Hence, I voted "Who cares?"


----------



## Manxfeeder (Oct 19, 2010)

I guess yes and no. I am a regular church-goer, but Easter is always something different. This year we're hosting a gospel group both Saturday night and Sunday. They're going to go beyond their usual concert format and instead will be leading the services. So "different," "special," I guess so. Other than that, I don't go for the other things, like sunrise services or tenebrae services.


----------



## Judith (Nov 11, 2015)

Don't celebrate Easter but Passover and usually falls at the same time. No bread or cakes for me!!


----------



## Pat Fairlea (Dec 9, 2015)

Around 50 years ago, I gave up religion for Lent. Never took it up again, never felt the need. So our Easter routine usually consists of asking "Why are so many cars parked outside the church?", then getting on with life.


----------



## hpowders (Dec 23, 2013)

Pat Fairlea said:


> Around 50 years ago, I gave up religion for Lent. Never took it up again, never felt the need. So our Easter routine usually consists of asking "Why are so many cars parked outside the church?", then getting on with life.


Ha! Ha! Giving up religion for Lent. The ultimate irony!!! :lol:


----------



## Marinera (May 13, 2016)

I don't really attend church services throughout the year, but I prefer not to miss the Easter Vigil and First Eucharist of Easter on Saturday's evening, because I really like it, it is my favourite church event. It feels very special and touches me deeply.


----------



## Vaneyes (May 11, 2010)

I do the bunny hop.


----------



## ArtMusic (Jan 5, 2013)

I'm going to meet my friends and have a good time on Saturday.

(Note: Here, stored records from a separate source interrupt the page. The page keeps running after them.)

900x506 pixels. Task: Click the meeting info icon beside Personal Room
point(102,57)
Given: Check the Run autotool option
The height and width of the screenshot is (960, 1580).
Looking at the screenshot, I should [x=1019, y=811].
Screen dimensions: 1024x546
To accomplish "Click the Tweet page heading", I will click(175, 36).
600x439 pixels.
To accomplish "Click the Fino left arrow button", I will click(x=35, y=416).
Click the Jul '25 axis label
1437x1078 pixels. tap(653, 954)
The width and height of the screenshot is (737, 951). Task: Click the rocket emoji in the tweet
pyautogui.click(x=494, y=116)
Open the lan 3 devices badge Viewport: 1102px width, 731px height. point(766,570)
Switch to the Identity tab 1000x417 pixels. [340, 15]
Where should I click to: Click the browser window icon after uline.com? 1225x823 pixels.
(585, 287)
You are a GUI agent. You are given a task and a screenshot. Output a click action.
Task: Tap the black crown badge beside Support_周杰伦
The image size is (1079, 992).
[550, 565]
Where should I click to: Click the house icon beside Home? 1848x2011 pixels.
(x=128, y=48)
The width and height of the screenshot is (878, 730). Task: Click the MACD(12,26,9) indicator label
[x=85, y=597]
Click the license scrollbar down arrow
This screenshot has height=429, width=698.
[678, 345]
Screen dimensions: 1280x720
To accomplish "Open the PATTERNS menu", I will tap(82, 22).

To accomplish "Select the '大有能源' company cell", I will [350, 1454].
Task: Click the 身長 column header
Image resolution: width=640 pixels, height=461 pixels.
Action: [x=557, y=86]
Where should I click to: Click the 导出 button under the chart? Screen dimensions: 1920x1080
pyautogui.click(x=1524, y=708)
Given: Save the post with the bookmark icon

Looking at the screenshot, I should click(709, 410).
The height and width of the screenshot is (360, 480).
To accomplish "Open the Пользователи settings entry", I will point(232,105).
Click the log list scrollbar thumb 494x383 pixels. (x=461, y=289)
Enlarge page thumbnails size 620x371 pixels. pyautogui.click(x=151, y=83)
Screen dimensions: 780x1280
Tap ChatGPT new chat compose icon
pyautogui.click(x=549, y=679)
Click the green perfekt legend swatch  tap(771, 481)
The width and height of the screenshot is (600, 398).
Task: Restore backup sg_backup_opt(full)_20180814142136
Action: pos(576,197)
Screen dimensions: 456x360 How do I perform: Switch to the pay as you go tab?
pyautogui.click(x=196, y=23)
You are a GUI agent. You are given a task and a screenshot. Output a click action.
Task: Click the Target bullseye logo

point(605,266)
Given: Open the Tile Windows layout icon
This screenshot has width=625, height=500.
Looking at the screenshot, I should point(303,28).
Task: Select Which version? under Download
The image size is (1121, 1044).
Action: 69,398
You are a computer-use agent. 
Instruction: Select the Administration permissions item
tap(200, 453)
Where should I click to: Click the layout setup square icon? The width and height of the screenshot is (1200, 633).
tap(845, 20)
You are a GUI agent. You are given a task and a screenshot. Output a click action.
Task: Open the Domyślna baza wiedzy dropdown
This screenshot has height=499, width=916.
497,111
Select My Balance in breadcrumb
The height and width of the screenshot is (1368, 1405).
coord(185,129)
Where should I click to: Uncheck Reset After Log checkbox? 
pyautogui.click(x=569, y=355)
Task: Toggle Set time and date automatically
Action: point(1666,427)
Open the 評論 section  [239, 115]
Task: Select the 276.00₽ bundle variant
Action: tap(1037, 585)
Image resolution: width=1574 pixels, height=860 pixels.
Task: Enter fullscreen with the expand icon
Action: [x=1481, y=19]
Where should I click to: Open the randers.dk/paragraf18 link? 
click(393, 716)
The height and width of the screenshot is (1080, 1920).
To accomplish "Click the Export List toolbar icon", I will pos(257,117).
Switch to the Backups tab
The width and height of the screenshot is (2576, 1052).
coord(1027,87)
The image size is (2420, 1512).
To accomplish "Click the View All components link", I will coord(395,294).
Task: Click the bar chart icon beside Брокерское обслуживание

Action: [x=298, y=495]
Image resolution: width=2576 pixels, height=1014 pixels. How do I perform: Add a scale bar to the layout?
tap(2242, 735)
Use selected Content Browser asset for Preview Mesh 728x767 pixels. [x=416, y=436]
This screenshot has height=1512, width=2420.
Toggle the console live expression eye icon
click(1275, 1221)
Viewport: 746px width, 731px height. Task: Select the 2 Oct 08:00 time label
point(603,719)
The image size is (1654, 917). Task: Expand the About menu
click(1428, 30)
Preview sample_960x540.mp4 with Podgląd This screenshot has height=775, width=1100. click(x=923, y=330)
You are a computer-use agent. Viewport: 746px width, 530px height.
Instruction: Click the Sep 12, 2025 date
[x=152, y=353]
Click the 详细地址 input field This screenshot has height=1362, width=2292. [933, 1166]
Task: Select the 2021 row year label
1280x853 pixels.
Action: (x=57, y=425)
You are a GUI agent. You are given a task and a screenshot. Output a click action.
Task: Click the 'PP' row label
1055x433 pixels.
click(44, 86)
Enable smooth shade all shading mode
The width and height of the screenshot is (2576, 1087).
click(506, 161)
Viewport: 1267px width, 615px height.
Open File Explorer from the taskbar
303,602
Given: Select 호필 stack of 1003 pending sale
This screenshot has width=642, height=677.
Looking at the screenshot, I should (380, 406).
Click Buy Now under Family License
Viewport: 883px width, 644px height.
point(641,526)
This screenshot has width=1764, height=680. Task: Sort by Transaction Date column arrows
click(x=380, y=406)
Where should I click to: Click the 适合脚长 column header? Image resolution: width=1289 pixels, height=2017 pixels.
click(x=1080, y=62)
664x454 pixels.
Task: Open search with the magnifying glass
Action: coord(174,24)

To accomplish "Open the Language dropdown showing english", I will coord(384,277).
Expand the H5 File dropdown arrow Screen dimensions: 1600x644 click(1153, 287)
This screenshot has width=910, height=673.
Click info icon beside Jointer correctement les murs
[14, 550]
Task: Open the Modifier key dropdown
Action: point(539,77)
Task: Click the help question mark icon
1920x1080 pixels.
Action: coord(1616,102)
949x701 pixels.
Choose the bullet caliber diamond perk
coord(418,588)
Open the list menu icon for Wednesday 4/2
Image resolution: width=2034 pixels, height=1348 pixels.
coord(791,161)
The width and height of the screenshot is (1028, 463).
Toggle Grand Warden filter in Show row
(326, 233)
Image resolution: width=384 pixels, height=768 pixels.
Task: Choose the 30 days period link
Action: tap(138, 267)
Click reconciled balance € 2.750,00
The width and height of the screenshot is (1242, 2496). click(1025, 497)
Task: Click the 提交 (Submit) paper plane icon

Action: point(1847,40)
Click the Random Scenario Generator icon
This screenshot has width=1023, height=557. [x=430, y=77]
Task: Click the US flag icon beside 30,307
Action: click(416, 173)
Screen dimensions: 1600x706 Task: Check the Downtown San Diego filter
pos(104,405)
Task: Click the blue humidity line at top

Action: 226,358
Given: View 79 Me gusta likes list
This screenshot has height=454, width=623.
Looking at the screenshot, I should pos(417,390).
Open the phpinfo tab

Just to catch up.


----------



## Pugg (Aug 8, 2014)

It all depends on the weather staying in or going out.


----------



## Ingélou (Feb 10, 2013)

We are Catholics, so the Holy Week ceremonies are very important. The Good Friday ceremonies are solemn and moving. I like Easter Sunday Mass because if it's sunny it always seems symbolic, but we often - as this year - get roped in to help out at the Vigil Service, which is a bit of a mish-mash, and the Easter Fire often goes a bit wrong. A couple of years ago it nearly set fire to Father's alb. But the opening ceremony where we all light candles and sing the antiphon about night being wed to day is very beautiful. 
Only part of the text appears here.